The company should also analyze any employment or non-disclosure agreements signed by the employee. These agreements may include liquidated damages or a right to seek attorney's fees if the company prevails in litigation. Short of litigation, the company can send a letter notifying a former employee of the grounds for liability and demanding immediate return of the materials. If it appears the former employee plans to use the company’s proprietary information in employment with a competitor, the company should consider notifying the competitor as well.

If the company wants to be aggressive without necessarily taking on the full burden of civil litigation, it can refer the matter to law enforcement for a potential criminal prosecution. Indeed, notifying law enforcement may be required by federal and state regulations in some situations, such as when classified information, personal information, or health information has been misappropriated. If the stolen information belongs to or reveals confidences of a customer, notifying customers may be necessary as well.

The company may have other options if it learns about the misappropriation while the person is still employed with the company. The company’s code of conduct and other policies likely spell out that misuse or disclosure of confidential company information is grounds for discipline, even termination.

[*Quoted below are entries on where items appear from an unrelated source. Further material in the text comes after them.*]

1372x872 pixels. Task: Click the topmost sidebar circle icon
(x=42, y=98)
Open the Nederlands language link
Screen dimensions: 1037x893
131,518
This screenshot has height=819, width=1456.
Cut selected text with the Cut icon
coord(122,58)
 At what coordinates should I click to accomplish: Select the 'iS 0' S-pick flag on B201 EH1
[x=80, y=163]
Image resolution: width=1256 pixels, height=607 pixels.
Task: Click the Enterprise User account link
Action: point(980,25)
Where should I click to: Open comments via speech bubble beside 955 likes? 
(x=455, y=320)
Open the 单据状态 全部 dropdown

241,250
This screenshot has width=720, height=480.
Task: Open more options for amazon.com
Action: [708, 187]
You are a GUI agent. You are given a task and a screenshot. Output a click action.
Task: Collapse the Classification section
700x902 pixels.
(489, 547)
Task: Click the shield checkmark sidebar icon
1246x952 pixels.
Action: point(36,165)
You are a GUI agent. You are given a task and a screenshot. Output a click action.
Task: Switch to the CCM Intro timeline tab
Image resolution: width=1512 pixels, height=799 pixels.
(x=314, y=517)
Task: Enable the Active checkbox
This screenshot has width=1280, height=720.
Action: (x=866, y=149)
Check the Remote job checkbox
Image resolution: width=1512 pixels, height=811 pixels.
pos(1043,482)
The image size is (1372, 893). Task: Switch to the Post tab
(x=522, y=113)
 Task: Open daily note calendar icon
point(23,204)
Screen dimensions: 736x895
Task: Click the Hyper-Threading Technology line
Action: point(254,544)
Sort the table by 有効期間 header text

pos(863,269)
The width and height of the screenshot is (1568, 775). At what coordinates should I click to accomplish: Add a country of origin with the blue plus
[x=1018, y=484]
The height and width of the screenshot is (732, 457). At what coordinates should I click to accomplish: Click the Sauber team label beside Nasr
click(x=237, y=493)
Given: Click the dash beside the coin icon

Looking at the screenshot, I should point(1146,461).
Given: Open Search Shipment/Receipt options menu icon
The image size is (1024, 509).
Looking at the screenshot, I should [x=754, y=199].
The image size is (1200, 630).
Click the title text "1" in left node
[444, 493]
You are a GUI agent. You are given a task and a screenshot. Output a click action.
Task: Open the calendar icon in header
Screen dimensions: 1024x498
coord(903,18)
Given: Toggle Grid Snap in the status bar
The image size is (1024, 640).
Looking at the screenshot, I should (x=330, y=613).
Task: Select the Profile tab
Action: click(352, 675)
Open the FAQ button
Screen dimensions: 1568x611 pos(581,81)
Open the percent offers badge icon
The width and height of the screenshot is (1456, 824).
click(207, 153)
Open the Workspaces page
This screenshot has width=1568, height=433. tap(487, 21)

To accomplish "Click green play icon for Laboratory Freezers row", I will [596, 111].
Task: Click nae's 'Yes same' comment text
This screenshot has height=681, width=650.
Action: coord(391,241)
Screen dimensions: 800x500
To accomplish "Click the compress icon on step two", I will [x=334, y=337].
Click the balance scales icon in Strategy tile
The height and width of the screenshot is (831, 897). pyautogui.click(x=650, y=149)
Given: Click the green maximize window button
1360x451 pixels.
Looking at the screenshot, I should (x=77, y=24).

While aggressive action is often justified and necessary to protect the company, the company may want to proceed more cautiously if the Government is involved or could become involved. Under the terms of its contract or the Federal Acquisition Regulation, the government may own the intellectual property that has been stolen, which may limit the company’s ability to claim a trade secret. Additionally, federal and state laws provide whistleblower protections that will require careful consideration. For example, the DTSA immunizes individuals from liability for confidentially disclosing trade secrets to government officials or to attorneys for the purpose of reporting or investigating suspected legal violations. Other statutes, such as the False Claims Act and Sarbanes-Oxley, prohibit retaliatory adverse employment actions against current employees who are engaging in protected activity. To the extent there might be a government investigation related to the company documents, aggressive action against the employee (whether current or former) could be viewed by the Government as an attempt to muzzle a whistleblower. In fact, if the company believes that the employee plans to share the information with the Government, the best response may be a proactive disclosure to the inspector general, contracting officer, or suspension and debarment official that provides appropriate context and puts the company in the best light possible.

In short, the company should assess all of its legal options while keeping in mind the potential consequences of going after a purported whistleblower—especially when viewed through the eyes of a government investigator. If aggressive action is still warranted, make sure to document the reasons and justifications for each step and consider briefing potential stakeholders before the theft or the company’s response becomes public knowledge.

Strengthen compliance, training, and data security

Finally, an employee’s misappropriation of company materials should be treated as an opportunity to learn about vulnerabilities and to prevent recurrences. Potential whistleblowers often take company materials as a way of taking matters into their own hands because they voiced concerns but believe they were not heard. If this is the case—and regardless of whether the employee’s concerns have merit—the company should consider strengthening its internal reporting channels and re-training employees on how to use them. The company should review its policies to make sure the definition of proprietary materials is clear and the policy is communicated routinely. Employees should be reminded of the potentially severe legal consequences of misappropriating trade secrets and other proprietary information. Finally, the company should assess whether the breach exposed vulnerabilities in data security that should be addressed.